→ **WORK ORDER**
Verbatim reproduction of the entries is required; images must be omitted.
___ EXERCISE INPUT ___
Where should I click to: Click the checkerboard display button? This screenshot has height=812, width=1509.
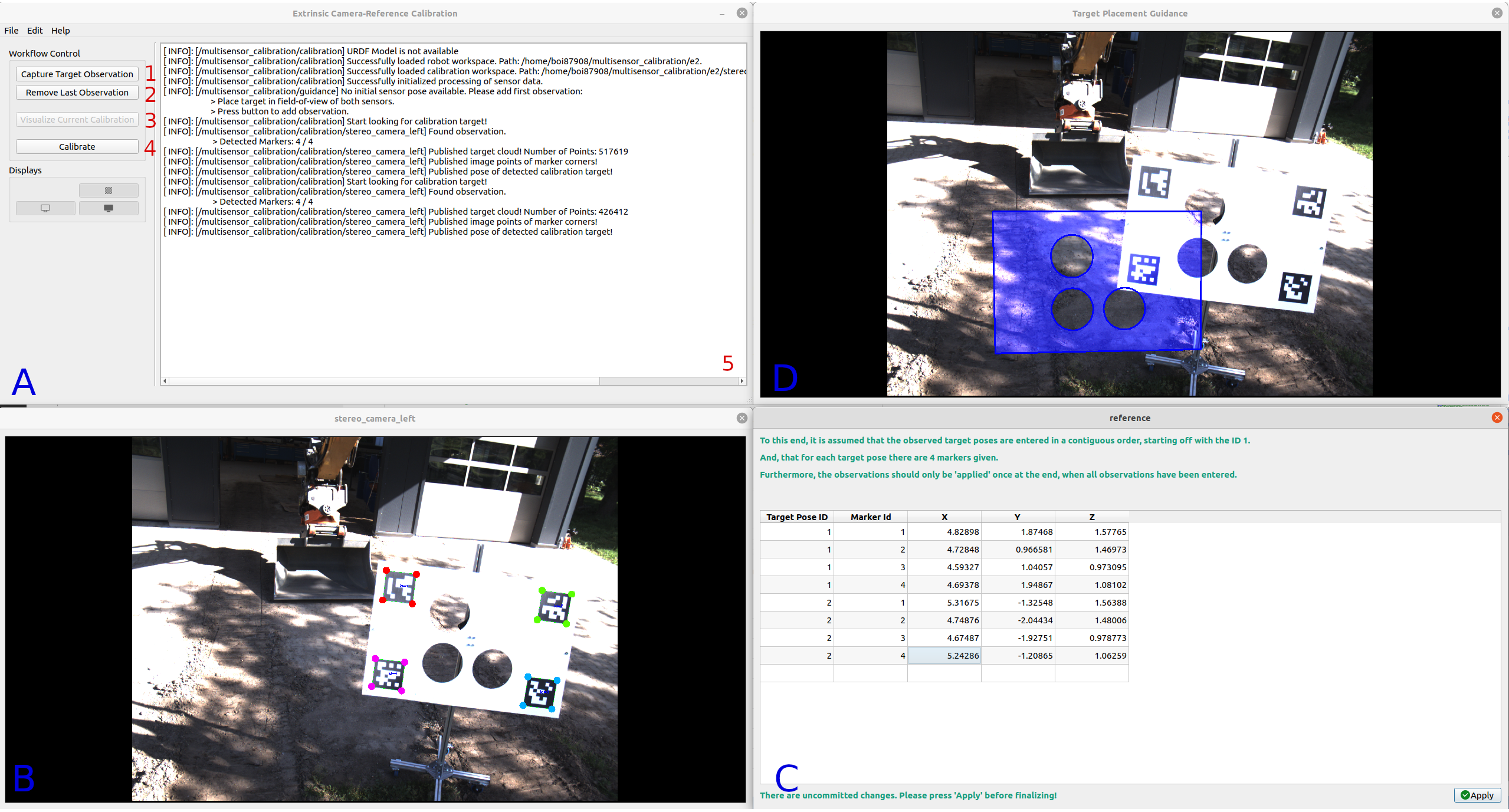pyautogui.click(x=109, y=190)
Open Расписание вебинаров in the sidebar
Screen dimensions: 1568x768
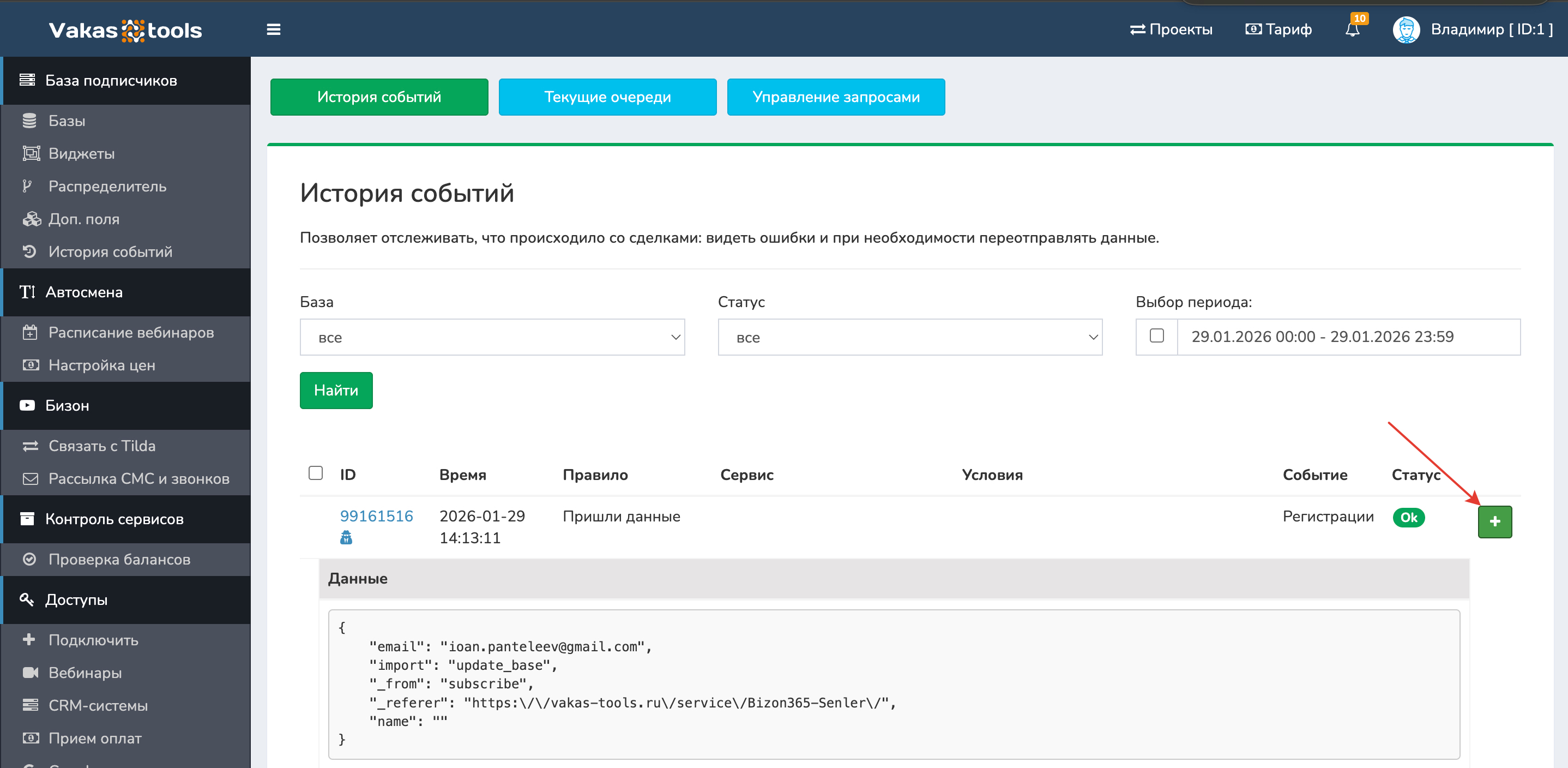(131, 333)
___
→ **RESULT BELOW**
Where should I click to: Click the checkerboard display button? This screenshot has height=812, width=1509.
pyautogui.click(x=109, y=190)
Open Расписание вебинаров in the sidebar
Screen dimensions: 1568x768
(131, 333)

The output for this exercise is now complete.